Les Républicains ont tenu à revenir sur le débat qui s’est tenu au Congrès. S’il a débouché sur l’ouverture des exportations de minerais vers la Chine et l’augmentation vers le Japon, les questions de fonds du nickel sont loin d’être réglées. Les responsables du groupe politique appellent à l’organisation d’un Comité des signataires dédié à cette question cruciale, aussi bien du point de vue économique qu’institutionnel.

Une semaine après le débat au Congrès sur le nickel, la tension est retombée. Du moins tant que le gouvernement reste dans les clous des décisions prises par l’assemblée du boulevard Vauban. « Calédonie ensemble a demandé ce débat. Nous demandons maintenant à ce que les décisions votées à la majorité soient respectées et le haut-commissaire doit en être le garant », insiste Grégoire Bernut, du groupe les Républicains au Congrès. Mais au-delà des décisions, ce sont bien deux modèles qui se sont opposés. « Nous nous sommes rendu compte qu’ils (les groupes politiques opposés aux exportations vers la Chine) ne défendaient qu’une entreprise, explique à son tour Isabelle Lafleur, Nous défendons une société plus libérale qui permet à la collectivité de ne pas supporter les pertes des entreprises. » « Il faut maintenant aborder les véritables questions de fond », poursuit Grégoire Bernut qui estime nécessaire de dépasser la simple question des exportations.

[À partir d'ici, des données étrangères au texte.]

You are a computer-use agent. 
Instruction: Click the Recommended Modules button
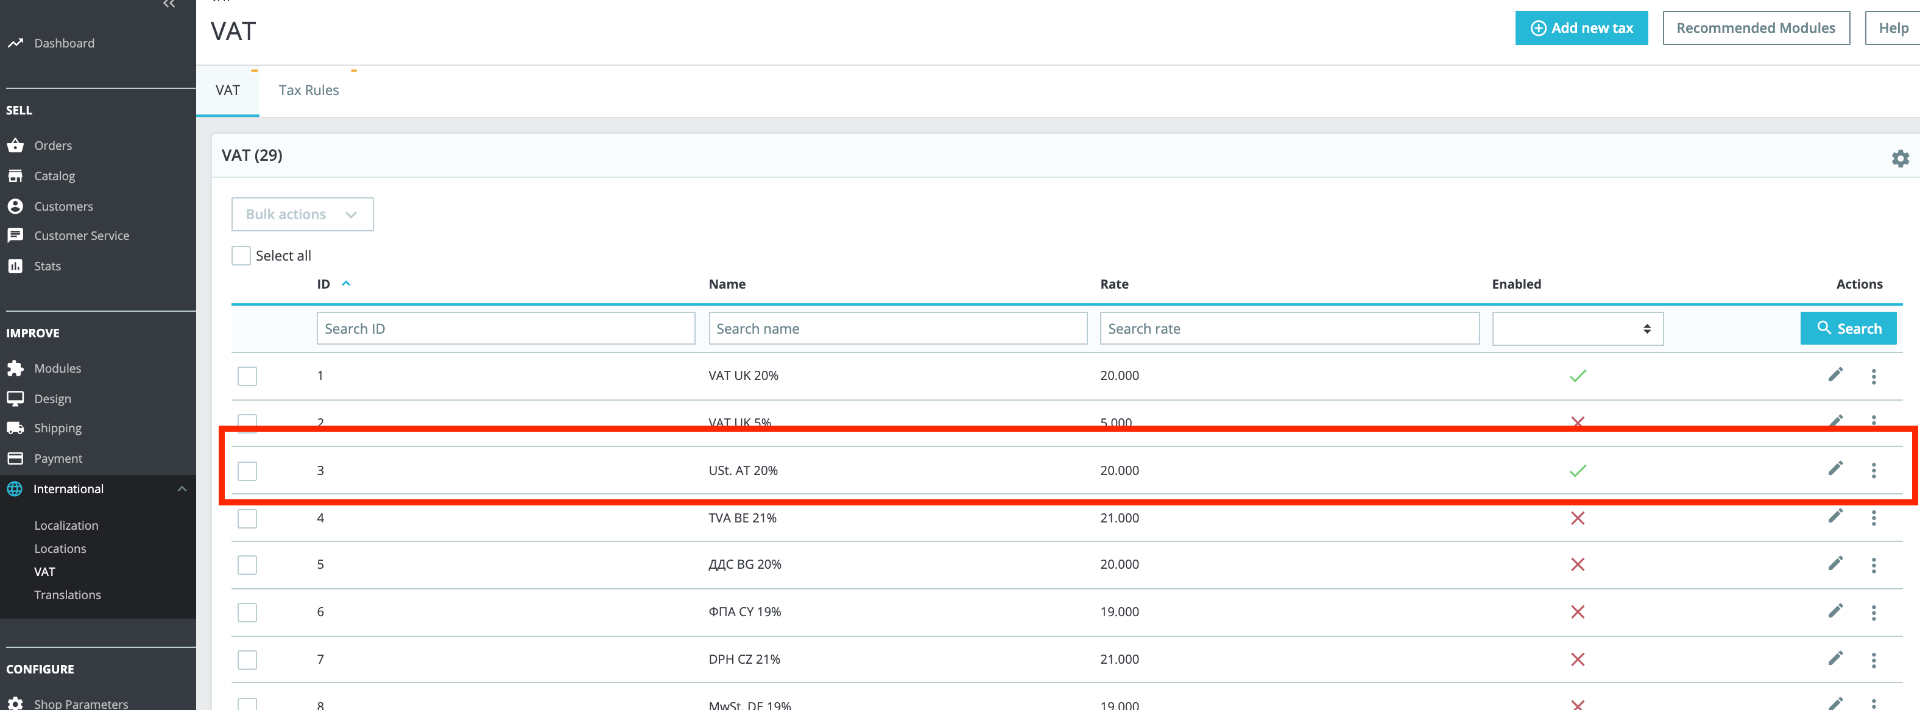click(x=1755, y=28)
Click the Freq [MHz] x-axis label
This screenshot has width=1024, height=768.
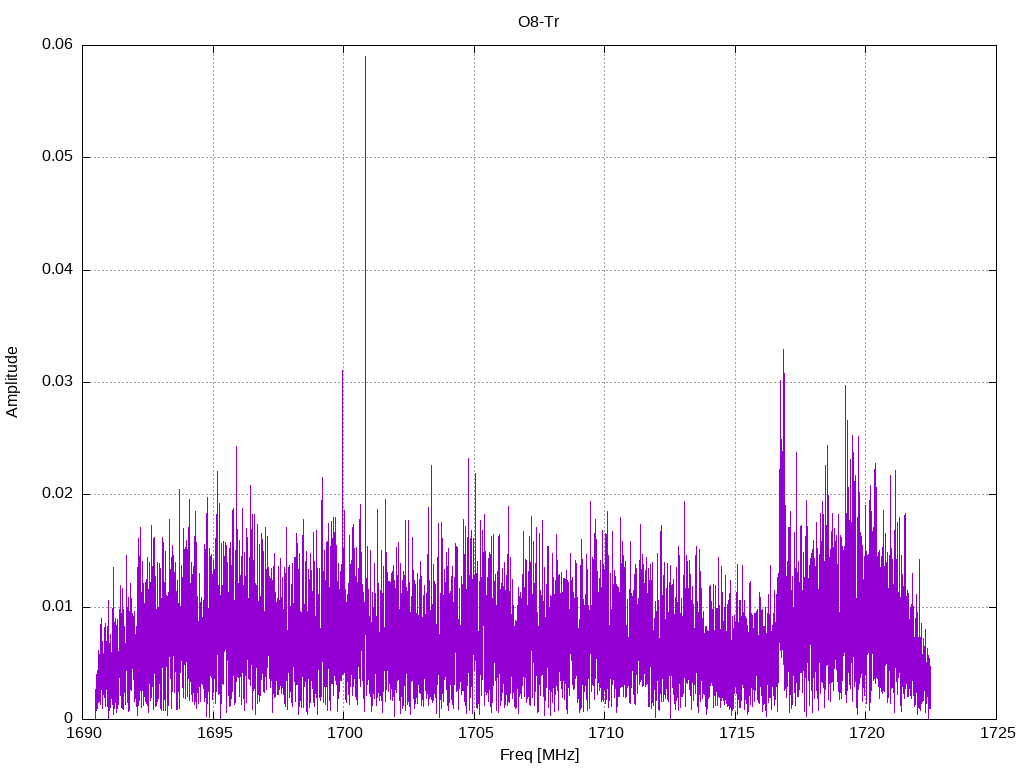(x=539, y=755)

La commission du Congrès bientôt au travail

Le travail commencera très prochainement, le 12 novembre, avec la réunion de la commission de la réglementation économique et fiscale du Congrès. S’il était question d’approfondir l’état des différents opérateurs, l’actualité pourrait bien s’inviter à la commission et notamment la décision d’Eramet de remettre à plus tard le chantier de la centrale C. Comme le souligne Grégoire Bernut, qui est également président de cette commission, les sujets brûlants ne manquent pas, à commencer par les situations préoccupantes de KNS et Vale qui perdront encore cette année près de 30 milliards de francs chacun. « On sait que rien ne se règle par le conflit, lance Sonia Backès. Aujourd’hui, il n’y a pas de consensus et l’on était plus ou moins dans la même situation avec le corps électoral. Nous souhaitons qu’un Comité des signataires soit organisé sur ce thème afin de nous permettre de trouver un modèle consensuel dans lequel chacun a sa place. » Un comité qui pourrait intervenir vers la mi-2016. Pour les élus Républicains, le débat doit désormais être transparent pour permettre à tout le monde d’avancer en particulier sur des questions cruciales telles que la stratégie nickel ou l’instauration du fonds souverain.